Black-eyed Susans are valued as long-blooming perennials, putting out numerous flowers non-stop for most of the summer and into early autumn. The cheerful flowers consist of golden petals that radiate from a dark cone (thus the common name, even though the color is more of a dark brown). Small hairs cover the stems and leaves, accounting for the specific epithet, hirta (Latin for “hairy”; think “hirsute”). When in bloom, black-eyed Susans stand 2 to 3 feet tall, with a spread of up to 2 feet.

It is difficult to say if the best feature of these plants is the abundance of their flowers or the fact that they bloom for such a long time. Plant black-eyed Susans in a corner of your garden, and for half of the growing season, you’re sure to have color there. A perfect plant for native perennial sun gardens. This member of the aster family can be grown in planting zones 4 to 9. Indigenous to North America, they are native to or have become naturalized in wide swaths of territory across the U.S. Plant in full sun (or partial sun in the South) and in a soil of average fertility. Plants will spread more in a friable soil than in clay (which may or may not be desirable). These cheerful plants are drought-tolerant perennials once established but perform better if watered during dry spells. Black-eyed Susans are susceptible to powdery mildew. To prevent an infestation, keep your Rudbeckia flowers thinned out. If the powdery mildew is already present, treat with a fungicide. Black-eyed Susan flowers can also profit from deadheading. To propagate and/or rejuvenate, divide in spring.

Rudbeckia flowers are sometimes referred to as “coneflowers,” but that common name is more typically applied to Echinacea, which includes the coneflowers such as the old standby, purple coneflower (Echinacea purpurea) and newer types. Black-eyed Susans are often massed together in perennial borders and are effective at erosion control. Like ‘Becky’ shasta daisies, they also make very nice cut flowers that can last up to 10 days in a vase. Popular in wildflower gardens, this is one type of wildflower that almost everyone knows, even non-plant lovers. They attract birds and butterflies.

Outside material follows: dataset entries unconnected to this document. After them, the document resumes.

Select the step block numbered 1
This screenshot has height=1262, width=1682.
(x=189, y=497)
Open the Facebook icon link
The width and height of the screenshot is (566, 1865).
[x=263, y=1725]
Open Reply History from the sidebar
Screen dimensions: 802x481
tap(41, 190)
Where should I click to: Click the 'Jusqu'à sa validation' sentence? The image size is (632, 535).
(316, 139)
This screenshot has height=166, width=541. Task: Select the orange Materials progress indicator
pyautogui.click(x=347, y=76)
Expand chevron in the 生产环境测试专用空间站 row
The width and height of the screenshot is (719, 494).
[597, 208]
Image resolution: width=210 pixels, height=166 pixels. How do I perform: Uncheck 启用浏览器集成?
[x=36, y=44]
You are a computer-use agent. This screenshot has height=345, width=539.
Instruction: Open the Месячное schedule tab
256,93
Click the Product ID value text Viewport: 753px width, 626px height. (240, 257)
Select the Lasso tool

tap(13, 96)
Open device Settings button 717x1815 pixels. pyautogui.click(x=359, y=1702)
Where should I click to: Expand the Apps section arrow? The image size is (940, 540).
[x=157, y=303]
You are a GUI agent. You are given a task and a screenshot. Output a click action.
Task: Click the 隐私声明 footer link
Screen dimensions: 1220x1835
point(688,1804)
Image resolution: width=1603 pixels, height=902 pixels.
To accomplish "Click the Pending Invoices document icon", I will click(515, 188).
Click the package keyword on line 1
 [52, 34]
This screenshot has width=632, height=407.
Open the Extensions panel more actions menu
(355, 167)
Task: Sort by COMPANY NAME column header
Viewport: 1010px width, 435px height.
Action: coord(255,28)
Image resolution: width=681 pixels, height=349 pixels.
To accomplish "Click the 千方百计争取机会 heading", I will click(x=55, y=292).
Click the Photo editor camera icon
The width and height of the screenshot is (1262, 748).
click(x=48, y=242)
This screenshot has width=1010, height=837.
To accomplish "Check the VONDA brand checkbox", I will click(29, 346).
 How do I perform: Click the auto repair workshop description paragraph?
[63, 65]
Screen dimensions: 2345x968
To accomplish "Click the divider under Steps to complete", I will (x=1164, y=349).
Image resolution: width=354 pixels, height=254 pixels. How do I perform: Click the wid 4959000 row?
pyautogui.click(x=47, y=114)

The roots of Rudbeckia have been used much like the related Echinacea purpurea to boost immunity and fight colds, flu and infections. It has also been used as a diuretic, an astringent for sores and swellings, a poultice for snake bites and to make an infusion for treating colds and worms. Juice from the roots has been used as drops for earaches. Certain parts of the plant contains anthocyanins a class of antioxidant with several known health benefits. However, as with any wild plant, it is usually recommended to research carefully before consuming, as not all parts of the plant may be edible and to avoid mis-identification with other plants that may look similar. It is also recommended to consult one’s doctor before taking any medicinal herb; dosages and preparation procedures should always be strictly followed. Rudbeckia is also known to be toxic to cats if they ingest it.